Они с сомнением смотрели на конструкцию «тэ — шестнадцать». Оригинальная штука. Красный, весь какой-то погрызенный, местами помятый, старый. Впереди небольшой грузовой кузов, за ним вертикальная простецкая кабина. Всё это высоко, на прямоугольной немного ржавой раме. В «жопной» части — дребезжащий двигатель.
— Не смотрите так. Тэшку сильно не нагрузишь. Может, полтонны. Тонну. Не знаю. Но у нас есть трактора и спецтехника на химзаводе, проверим их. Что-нибудь подберём. У нас же шестьдесят тонн соляры. А как лошадка, даже этот трактор тоже чрезвычайно крут. Быстрее человека, везёт много. Сокол в мире техники. Ввиду отсутствия снегоходов этот малохольный незаконнорождённый внук «сталинца» и «джон дира» нам ещё послужит.

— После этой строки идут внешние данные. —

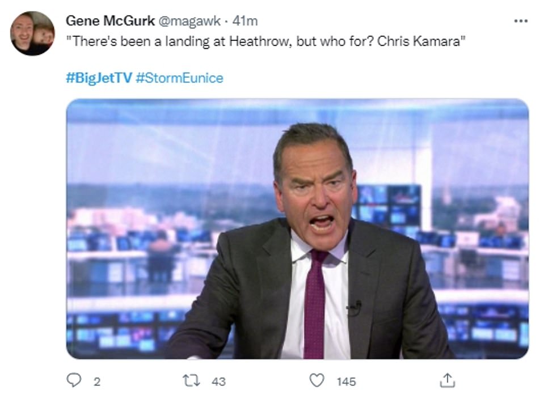
Task: Open the #StormEunice hashtag
Action: pos(180,78)
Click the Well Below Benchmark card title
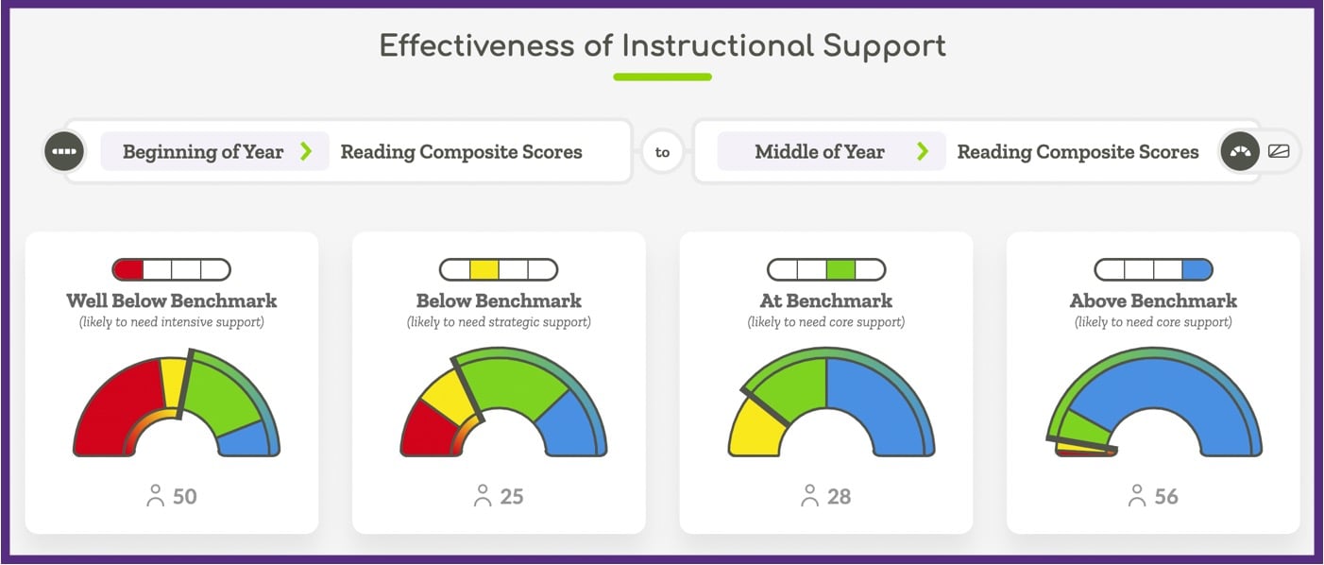The image size is (1324, 565). [x=170, y=301]
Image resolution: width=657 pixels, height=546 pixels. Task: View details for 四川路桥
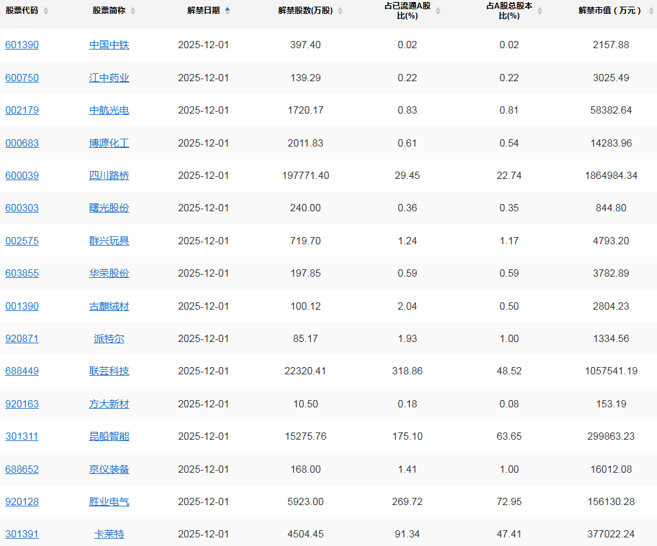click(x=109, y=176)
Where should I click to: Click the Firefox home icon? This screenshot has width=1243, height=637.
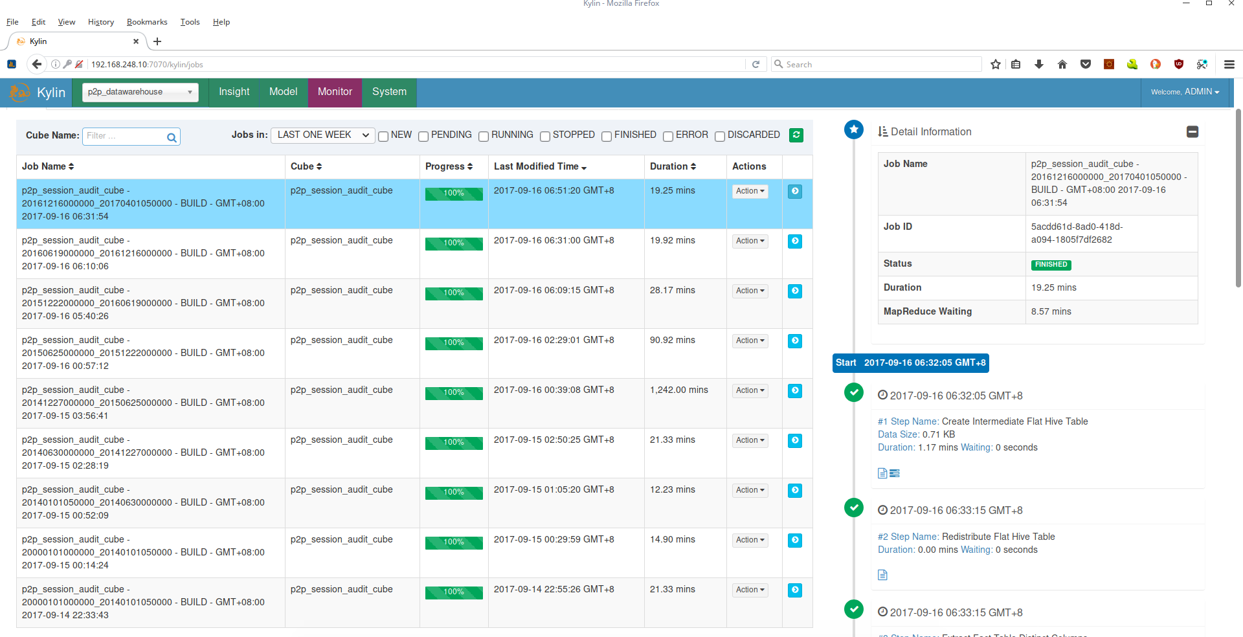(x=1062, y=64)
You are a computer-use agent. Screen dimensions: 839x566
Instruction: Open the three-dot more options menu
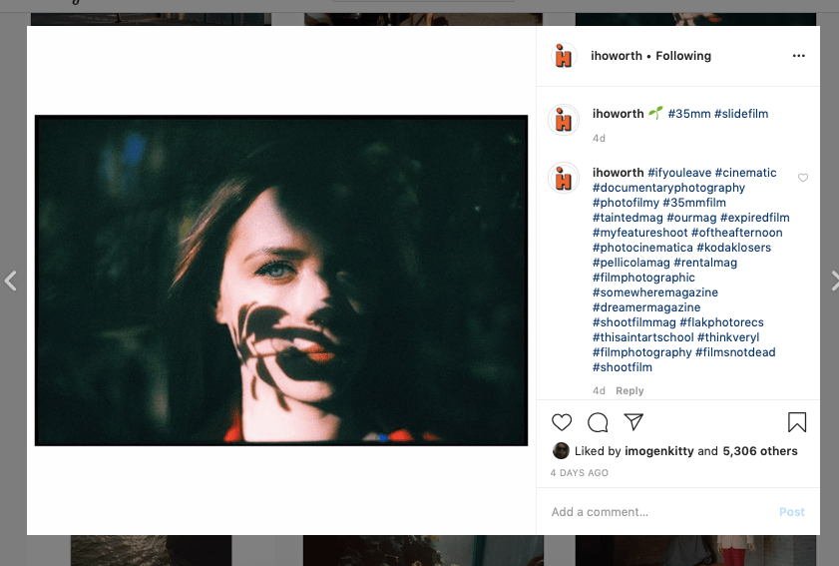[798, 56]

Ладно, приступаем к делам нашим скорбным. Петухов, испытаем технику на проходимость? Надо на хуторок сгонять, человечка проверить.
* * *
Альпинист был жив и бухал. Спору нет, похоронить родителей — врагу не пожелаешь. И все же вопрос переезда к нам по-прежнему стоял ребром. Откровенно говоря, «каждый первый» выживший кого-то из родных и близких потерял (как правило, вообще всех). И этот груз смерти никогда и никуда не денется.
Просил дать ему ещё день. Вернее, что приехать за ним нужно завтра или послезавтра. Допустим. Просил его вещи собрать, к переезду.
Вернулись на Горпитомник. Расстояние в три километра даже не тихоходной технике преодолевали меньше чем за полчаса. Недурно. Ни разу не застряли, не буксовали, хотя опыт и навык вождения по снегам, безусловно, нужен. Например, высокая посадка означала и высокий центр тяжести, при езде на наклонных плоскостях недолго и перевернуться.
Хоронили останки. Яма с неровными краями была наспех выдолблена в замерзшей клумбе. Дядя Аркадий сказал какие-то обращенный к покойникам слова, вспоминая их по именам. Кинули по горсти земли вперемешку с лежалым снегом.